The sorry state of birth control in America is underscored in a report prepared by the Population Crisis Committee, a nonprofit research group based in Washington. The committee found not only that Americans have fewer contraceptive options than their counterparts in most developed countries, but also that contraceptive devices are more expensive and more difficult to obtain in the U.S. than in some parts of the Third World.
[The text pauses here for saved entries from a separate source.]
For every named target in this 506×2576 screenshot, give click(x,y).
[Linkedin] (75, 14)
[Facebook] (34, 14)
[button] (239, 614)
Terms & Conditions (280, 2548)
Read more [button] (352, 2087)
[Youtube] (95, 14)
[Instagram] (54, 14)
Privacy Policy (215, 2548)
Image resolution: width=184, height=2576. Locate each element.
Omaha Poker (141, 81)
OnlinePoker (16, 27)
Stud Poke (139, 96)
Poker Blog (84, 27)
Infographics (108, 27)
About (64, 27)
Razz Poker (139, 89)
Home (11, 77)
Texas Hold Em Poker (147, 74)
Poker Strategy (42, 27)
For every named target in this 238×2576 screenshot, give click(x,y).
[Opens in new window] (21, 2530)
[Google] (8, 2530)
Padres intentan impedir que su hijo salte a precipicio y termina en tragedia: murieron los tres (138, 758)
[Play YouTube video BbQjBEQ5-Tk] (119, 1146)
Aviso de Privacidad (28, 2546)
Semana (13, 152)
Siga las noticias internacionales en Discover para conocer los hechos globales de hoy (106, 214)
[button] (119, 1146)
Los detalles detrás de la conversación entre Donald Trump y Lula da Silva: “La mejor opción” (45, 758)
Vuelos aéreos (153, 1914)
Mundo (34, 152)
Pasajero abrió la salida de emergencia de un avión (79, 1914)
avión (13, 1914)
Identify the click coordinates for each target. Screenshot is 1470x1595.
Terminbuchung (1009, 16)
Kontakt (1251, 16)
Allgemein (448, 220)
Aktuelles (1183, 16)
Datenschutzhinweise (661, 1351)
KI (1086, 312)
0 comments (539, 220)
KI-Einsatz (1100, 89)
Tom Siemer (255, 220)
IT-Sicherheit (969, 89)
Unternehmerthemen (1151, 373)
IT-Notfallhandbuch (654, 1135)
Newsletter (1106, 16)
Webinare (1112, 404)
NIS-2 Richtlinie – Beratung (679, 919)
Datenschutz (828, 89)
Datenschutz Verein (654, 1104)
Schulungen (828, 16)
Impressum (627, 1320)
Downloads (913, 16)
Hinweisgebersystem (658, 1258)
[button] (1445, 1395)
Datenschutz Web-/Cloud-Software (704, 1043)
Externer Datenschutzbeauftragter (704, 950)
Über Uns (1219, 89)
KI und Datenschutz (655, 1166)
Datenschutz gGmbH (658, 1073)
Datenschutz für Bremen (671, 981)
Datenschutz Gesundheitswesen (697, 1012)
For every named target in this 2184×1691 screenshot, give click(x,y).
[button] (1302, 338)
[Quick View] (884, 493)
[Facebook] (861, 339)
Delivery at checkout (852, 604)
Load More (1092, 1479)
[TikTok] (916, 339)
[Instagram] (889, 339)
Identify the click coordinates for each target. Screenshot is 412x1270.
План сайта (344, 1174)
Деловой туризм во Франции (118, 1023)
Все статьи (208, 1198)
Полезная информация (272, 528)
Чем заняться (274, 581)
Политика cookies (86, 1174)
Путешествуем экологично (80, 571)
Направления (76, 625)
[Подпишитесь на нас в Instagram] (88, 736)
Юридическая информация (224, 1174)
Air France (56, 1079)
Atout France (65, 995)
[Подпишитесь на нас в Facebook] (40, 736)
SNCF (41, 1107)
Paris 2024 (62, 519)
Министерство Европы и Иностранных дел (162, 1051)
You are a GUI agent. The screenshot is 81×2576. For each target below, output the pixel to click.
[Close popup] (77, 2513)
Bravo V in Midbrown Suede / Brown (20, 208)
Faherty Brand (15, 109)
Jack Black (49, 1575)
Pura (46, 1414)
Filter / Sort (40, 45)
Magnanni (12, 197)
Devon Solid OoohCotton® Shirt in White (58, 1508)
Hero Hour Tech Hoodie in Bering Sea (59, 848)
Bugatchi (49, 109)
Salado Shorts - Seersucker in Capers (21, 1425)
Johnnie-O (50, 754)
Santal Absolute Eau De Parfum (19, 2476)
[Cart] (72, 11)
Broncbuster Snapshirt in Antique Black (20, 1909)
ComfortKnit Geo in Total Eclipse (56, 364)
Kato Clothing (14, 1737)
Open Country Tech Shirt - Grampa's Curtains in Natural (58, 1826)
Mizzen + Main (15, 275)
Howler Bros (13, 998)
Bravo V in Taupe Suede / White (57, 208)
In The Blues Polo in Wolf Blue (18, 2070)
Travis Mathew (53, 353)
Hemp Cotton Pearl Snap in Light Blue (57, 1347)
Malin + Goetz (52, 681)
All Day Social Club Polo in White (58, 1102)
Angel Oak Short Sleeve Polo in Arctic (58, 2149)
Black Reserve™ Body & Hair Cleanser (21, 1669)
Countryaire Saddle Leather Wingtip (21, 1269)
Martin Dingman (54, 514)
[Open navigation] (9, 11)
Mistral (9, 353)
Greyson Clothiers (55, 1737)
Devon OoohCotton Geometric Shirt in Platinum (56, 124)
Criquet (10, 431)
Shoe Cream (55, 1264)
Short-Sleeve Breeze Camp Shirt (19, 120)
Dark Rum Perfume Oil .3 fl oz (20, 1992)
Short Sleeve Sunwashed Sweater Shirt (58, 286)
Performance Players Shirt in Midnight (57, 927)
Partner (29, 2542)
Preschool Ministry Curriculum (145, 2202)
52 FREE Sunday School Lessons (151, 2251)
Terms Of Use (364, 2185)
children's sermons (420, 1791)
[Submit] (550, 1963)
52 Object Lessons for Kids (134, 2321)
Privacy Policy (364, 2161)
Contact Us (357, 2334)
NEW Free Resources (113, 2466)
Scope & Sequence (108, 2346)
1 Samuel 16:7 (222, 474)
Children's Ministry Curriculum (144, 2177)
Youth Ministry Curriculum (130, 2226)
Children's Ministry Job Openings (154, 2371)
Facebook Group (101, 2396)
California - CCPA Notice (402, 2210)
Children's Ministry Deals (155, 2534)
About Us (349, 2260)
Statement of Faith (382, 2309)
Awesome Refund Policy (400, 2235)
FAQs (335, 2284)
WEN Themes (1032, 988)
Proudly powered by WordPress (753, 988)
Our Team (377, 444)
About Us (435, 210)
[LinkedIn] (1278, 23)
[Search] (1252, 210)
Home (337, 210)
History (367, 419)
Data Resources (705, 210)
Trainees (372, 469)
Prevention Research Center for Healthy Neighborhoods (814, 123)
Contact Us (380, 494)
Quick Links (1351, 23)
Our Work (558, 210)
While scientists around the globe are making rapid progress deciphering the dance of hormones that makes pregnancy possible -- work that raises new strategies for blocking conception -- the major American pharmaceutical companies have all but abandoned the field. Of the nine doing research in contraceptives 20 years ago, only one (Ortho Pharmaceutical) is still active. The others have been scared off by the fear of costly lawsuits like the one that drove the maker of the Dalkon Shield, an intrauterine device, into bankruptcy, and by public controversy such as that surrounding RU-486, the French "abortion pill."

Most of the world's governments encourage family planning and even subsidize the use of birth control devices. The U.S. stands out as the only major industrialized country that is moving in the opposite direction. Over the past decade, Washington has halted federal research on new reproductive technologies and declined to approve some of the most promising new methods of birth control.